> What the task requires:
Leave out all pictures. Extract exactly the lines from the one containing "Task: Click the Student column sort arrow" through the end of the data.

> Data:
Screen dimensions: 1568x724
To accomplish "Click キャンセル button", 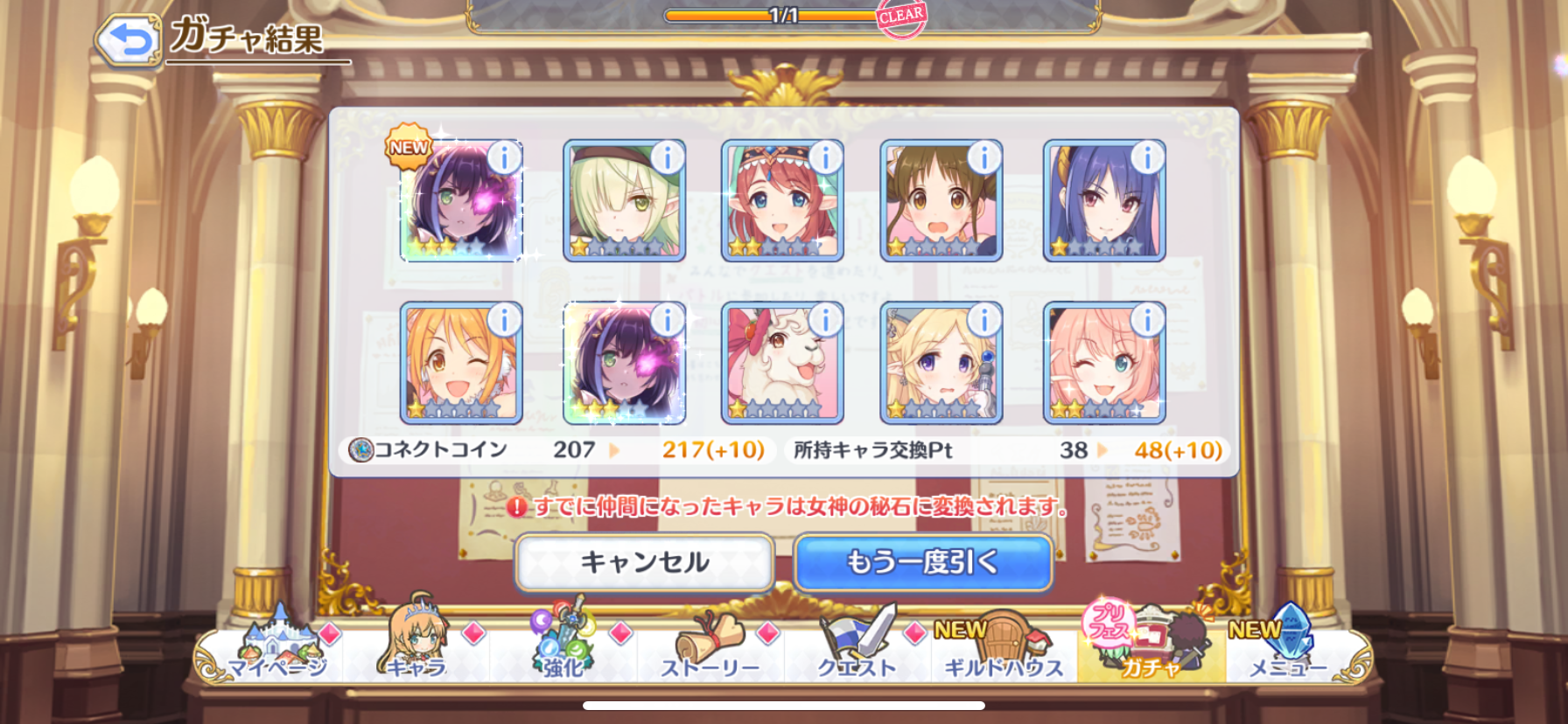I will 645,562.
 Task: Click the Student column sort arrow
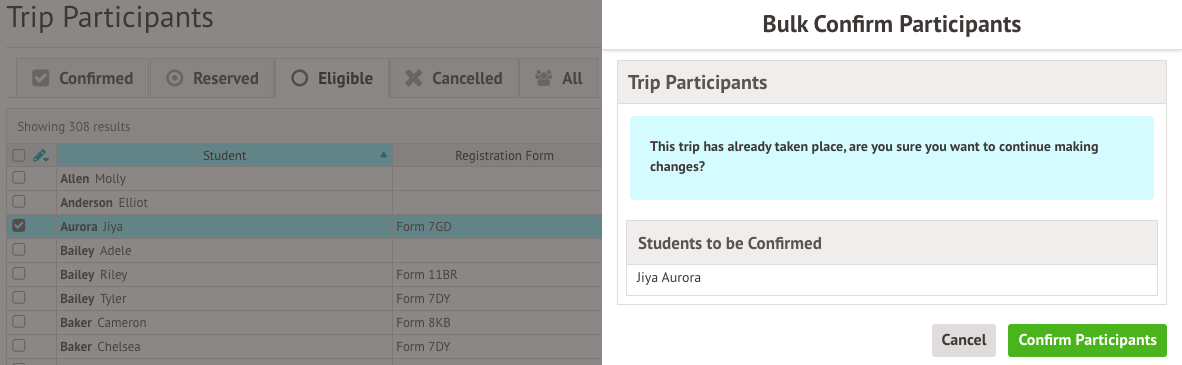[x=384, y=155]
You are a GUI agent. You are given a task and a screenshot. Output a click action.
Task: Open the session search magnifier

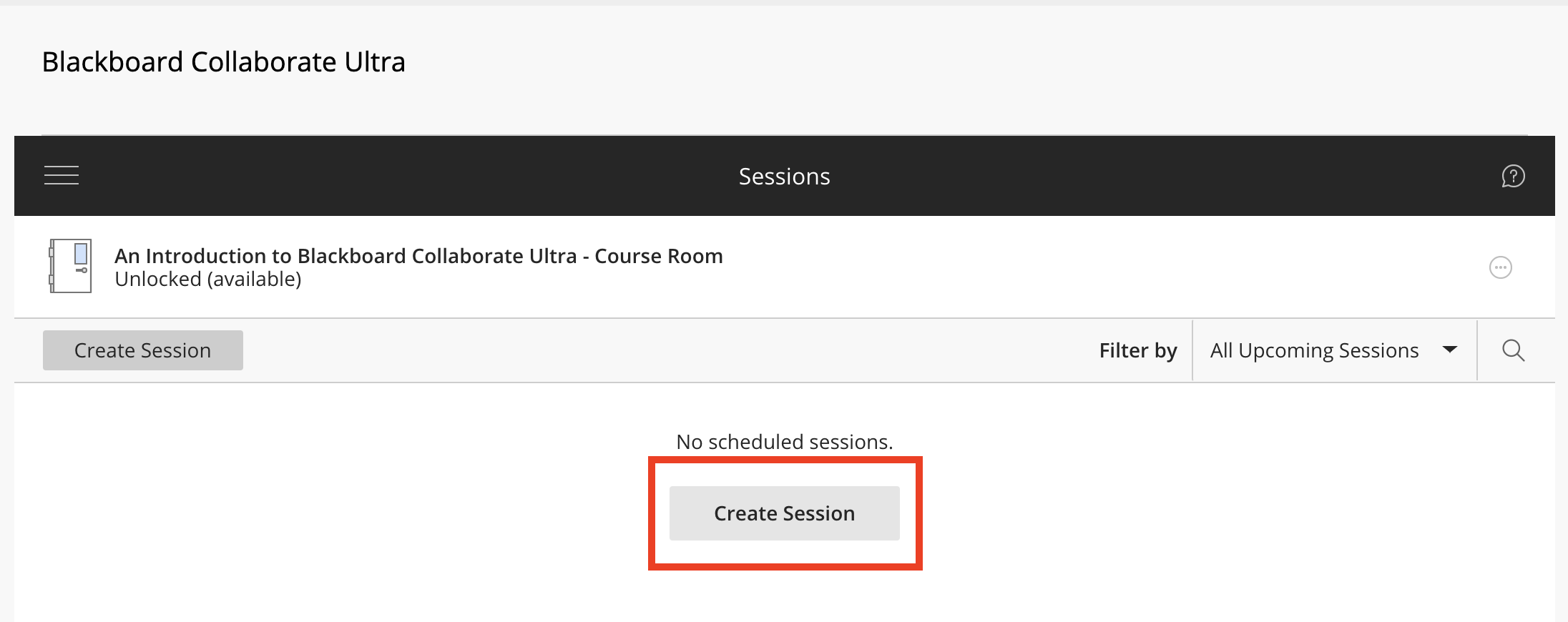pos(1513,350)
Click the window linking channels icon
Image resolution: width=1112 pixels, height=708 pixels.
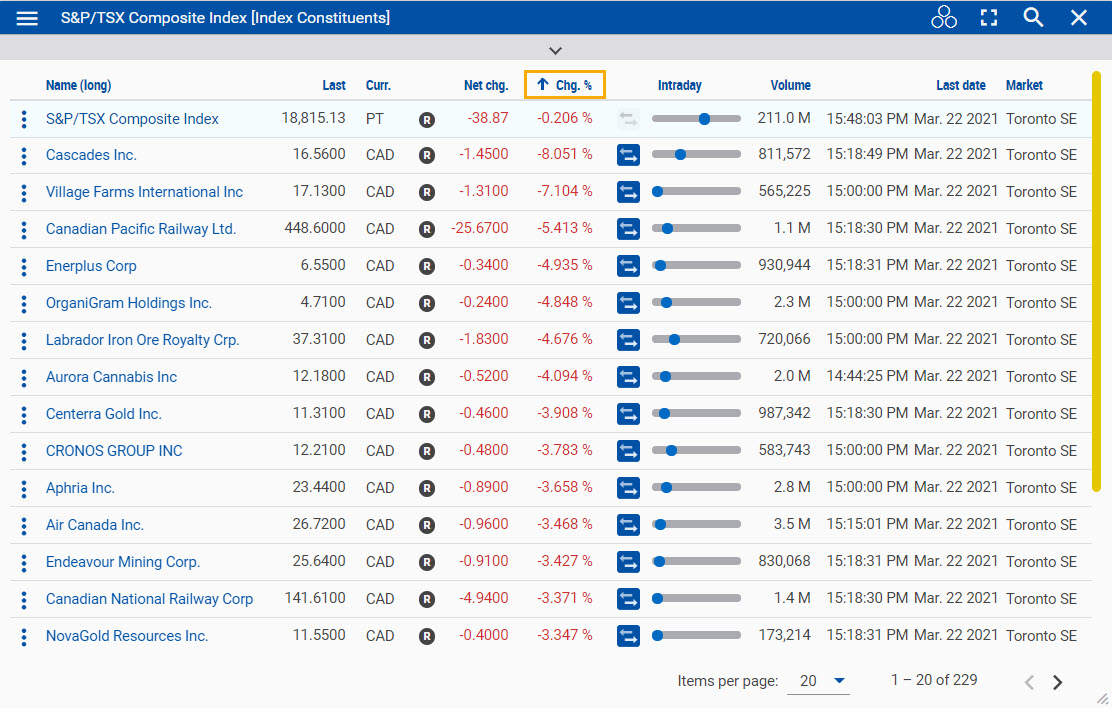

> Reply:
 Task: Click the Student column sort arrow
[x=384, y=155]
You are a GUI agent. You are given a task and a screenshot. Output a click action.
Task: Open the session search magnifier

pos(1513,350)
Click the window linking channels icon
Image resolution: width=1112 pixels, height=708 pixels.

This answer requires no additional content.